The Nintendo Classic won’t go on sale until November 11th, but some reviewers have already received theirs, and GameSpot’s Peter Brown even opened this sucker up and tweeted a picture of the motherboard:
Unless you want to desolder flash memory from the motherboard, looks like it's impossible to add new games to NES Classic. pic.twitter.com/jc99WSrNJj
— Peter Brown (@PCBrown) November 2, 2016
Bad news: it’ll be difficult to modify the memory to add new games. Good news: it’s running an open-source OS (Linux) and packs a lot of processing power into a little $60 form factor.

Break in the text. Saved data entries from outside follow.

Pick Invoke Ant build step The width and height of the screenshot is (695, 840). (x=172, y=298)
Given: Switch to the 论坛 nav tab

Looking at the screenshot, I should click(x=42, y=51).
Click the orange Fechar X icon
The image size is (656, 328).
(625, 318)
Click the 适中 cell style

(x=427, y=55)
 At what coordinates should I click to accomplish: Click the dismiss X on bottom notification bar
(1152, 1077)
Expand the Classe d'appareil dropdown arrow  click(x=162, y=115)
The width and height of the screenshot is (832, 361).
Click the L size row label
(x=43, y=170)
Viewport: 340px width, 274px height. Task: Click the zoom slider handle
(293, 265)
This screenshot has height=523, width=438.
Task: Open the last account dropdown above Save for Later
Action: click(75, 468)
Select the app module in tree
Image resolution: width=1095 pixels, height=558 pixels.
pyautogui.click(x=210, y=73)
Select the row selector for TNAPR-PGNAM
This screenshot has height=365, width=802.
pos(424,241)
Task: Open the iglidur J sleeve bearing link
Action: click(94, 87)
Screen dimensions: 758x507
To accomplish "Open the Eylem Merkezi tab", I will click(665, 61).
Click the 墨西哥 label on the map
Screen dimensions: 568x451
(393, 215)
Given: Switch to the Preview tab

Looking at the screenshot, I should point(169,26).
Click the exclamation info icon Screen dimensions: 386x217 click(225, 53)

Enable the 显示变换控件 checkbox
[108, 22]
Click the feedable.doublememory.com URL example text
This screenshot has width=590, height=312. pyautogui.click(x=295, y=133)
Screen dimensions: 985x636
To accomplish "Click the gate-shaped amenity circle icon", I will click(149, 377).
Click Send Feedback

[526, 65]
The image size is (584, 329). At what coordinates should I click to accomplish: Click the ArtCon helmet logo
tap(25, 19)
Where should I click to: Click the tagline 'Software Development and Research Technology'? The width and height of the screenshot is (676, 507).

Reddit (via PCMag) went to work figuring out what’s in the box:
- System on a Chip: Allwinner R16 (4x Cortex A7, Mali400MP2 GPU)
- RAM: SKHynix (256MB DDR3)
- Flash: Spansion 512MB SLC NAND flash, TSOP48
To put that in perspective, Gizmodo reports the original NES had a processor which could perform 0.43 millions of instructions per second, and the Nintendo Classic’s ARM Cortex A7 can perform 2,850 MIPS. That may seem absurdly overpowered, but the Nintendo Classic has new features, like supporting 1080p HDMI output, different display modes, and saving your progress in up to four places for each of the thirty games. And the components used are all inexpensive, even if faster than necessary to run a Nintendo. These may have been the best deal to bulk buy, and the processing power should make modders happy, too. If only the flash memory were easier to remove.